# [Problem statement]
Lines to restate from the data below: from the one containing "Where should I click to: Click the Limpar" to the one containing "Task: Expand the Save button dropdown arrow", both included. Give them again exactly, and only them.

# [Source data]
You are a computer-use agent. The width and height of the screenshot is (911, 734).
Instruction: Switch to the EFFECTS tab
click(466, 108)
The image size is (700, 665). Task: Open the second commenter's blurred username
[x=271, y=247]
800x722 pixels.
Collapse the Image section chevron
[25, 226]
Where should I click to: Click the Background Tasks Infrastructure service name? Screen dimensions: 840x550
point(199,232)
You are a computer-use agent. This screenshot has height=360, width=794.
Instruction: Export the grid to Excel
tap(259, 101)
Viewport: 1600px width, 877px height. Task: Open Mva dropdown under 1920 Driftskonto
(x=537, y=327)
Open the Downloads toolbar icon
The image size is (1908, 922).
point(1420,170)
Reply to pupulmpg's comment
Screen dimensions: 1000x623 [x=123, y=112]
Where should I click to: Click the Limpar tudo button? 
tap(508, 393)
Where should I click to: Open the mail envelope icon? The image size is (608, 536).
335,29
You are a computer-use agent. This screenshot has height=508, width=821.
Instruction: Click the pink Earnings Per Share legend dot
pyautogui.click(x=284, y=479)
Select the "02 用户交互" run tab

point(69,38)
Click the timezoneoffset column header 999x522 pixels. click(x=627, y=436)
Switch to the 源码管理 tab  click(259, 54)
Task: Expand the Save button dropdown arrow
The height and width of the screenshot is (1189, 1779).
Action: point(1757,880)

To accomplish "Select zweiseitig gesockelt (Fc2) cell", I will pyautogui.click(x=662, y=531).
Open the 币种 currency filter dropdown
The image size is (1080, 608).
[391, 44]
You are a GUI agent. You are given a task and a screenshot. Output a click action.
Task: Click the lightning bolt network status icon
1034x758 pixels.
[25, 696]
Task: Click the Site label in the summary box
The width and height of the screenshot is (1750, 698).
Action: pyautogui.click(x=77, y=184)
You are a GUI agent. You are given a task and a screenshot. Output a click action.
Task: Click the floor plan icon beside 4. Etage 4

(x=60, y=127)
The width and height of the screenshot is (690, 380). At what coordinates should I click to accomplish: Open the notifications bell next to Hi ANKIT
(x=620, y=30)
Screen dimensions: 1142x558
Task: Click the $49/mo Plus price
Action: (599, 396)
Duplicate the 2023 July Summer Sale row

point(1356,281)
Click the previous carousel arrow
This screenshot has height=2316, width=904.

# [Result of this exercise]
Where should I click to: Click the Limpar tudo button? 
tap(508, 393)
Where should I click to: Open the mail envelope icon? The image size is (608, 536).
335,29
You are a computer-use agent. This screenshot has height=508, width=821.
Instruction: Click the pink Earnings Per Share legend dot
pyautogui.click(x=284, y=479)
Select the "02 用户交互" run tab

point(69,38)
Click the timezoneoffset column header 999x522 pixels. click(x=627, y=436)
Switch to the 源码管理 tab  click(259, 54)
Task: Expand the Save button dropdown arrow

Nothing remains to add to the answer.